Monday, January 3, 2011

Where to start?

Buying any old Jboat presents challanges.  For starters, these boats are old, really old.  Old enough that no matter how well maintained the boats may have been, they're tired.  Just like today, when these boats were built, they tried to make them as light as they could.  To achieve that, the decks and hull are almost entirely balsa cored.  By that I mean the typical section consists of a 3/4" end grain balsa sandwiched between two skins each consisting of several layers of glass.  If (when) water makes it into the core through any of the multitude of holes through the deck, bottom, or transom, the balsa core eventually turns to mush (think peat moss), and thats bad.  The whole strength of the assembly relies on the two very stiff fiberglass skins being separated by stiff end grain balsa.  Once the balsa rots out, there is no strength to the assembly and it will crush and no longer support load.  True story - a couple years ago I was racing at Key West Race Week on a J109 and we were fighting it out with an old J35.  On the last beat, they were getting away from us during a fierce taking dual.  But about half way up the leg we starting catching them and finally passed them.  We were quite proud of ourselves until they crossed the line behind us - holding their port winch in the air!  Apparently it ripped out of the deck about half way up the leg so they completed the top half of the beat with one winch.  That's what happens when the core rots out.

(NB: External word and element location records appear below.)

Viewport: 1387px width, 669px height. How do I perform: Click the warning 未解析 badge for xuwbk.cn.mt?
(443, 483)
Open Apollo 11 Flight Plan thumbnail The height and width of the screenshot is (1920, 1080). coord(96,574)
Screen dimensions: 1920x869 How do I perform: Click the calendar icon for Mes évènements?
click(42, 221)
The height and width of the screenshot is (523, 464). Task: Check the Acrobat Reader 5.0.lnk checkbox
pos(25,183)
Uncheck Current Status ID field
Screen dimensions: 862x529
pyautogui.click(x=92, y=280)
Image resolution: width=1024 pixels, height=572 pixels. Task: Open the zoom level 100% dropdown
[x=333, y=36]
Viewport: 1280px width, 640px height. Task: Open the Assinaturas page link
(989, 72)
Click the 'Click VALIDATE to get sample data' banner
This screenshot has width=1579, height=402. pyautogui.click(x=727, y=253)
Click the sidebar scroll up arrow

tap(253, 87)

But the truth of the matter is all Jboats (and pretty much all other race boats) have some level of moisture in them.  But how much is acceptable?  Truth is I have no idea.  But I have cut holes in decks and bottoms of Jboats and replaced core trying to rid them of moisture.  Its a lot of work, and is very much a case of diminishing returns.  Basically when I'm looking at these boats, I'm looknig for minimal cracks/crazing and no delamination.  Once the fiberglass laminate loses its bond to the core, the assembly loses its strength.  If you can take a hard object and sound out (tap) the entire hull and deck and hear nice crisps "taps" like a snar drum rather than "thuds" like a base drum, chances are you've got a pretty good boat.  If you hear a bunch of "thuds" WALK AWAY. There are plenty other boats out there.  The  most likely areas that will be bad are under the stoppers, the winches, the stanchions and handrails.  In my opinion, topsides can easily be painted, bottoms easily faired and barrier coated, but repairing decks is a pain in the rear.  Either you repair them from below, fighting gravity the whole way, to maintain the look of the nonskid above, or you repair them from above which will tyically lead to removing all the deck hardware, and sanding and painting the whole deck.  A lot of work.

As I mentioned before, I've had a lot of boats, and if there is one thing I have learned its that you should buy the nicest, most well-equipped boat you can afford.  When it come time to sell your boat, chances are you will be lucky to get back your original purchase price no matter how much time, money, and "sweat equity" you put into the boat.  Buy the nicest boat you can, period.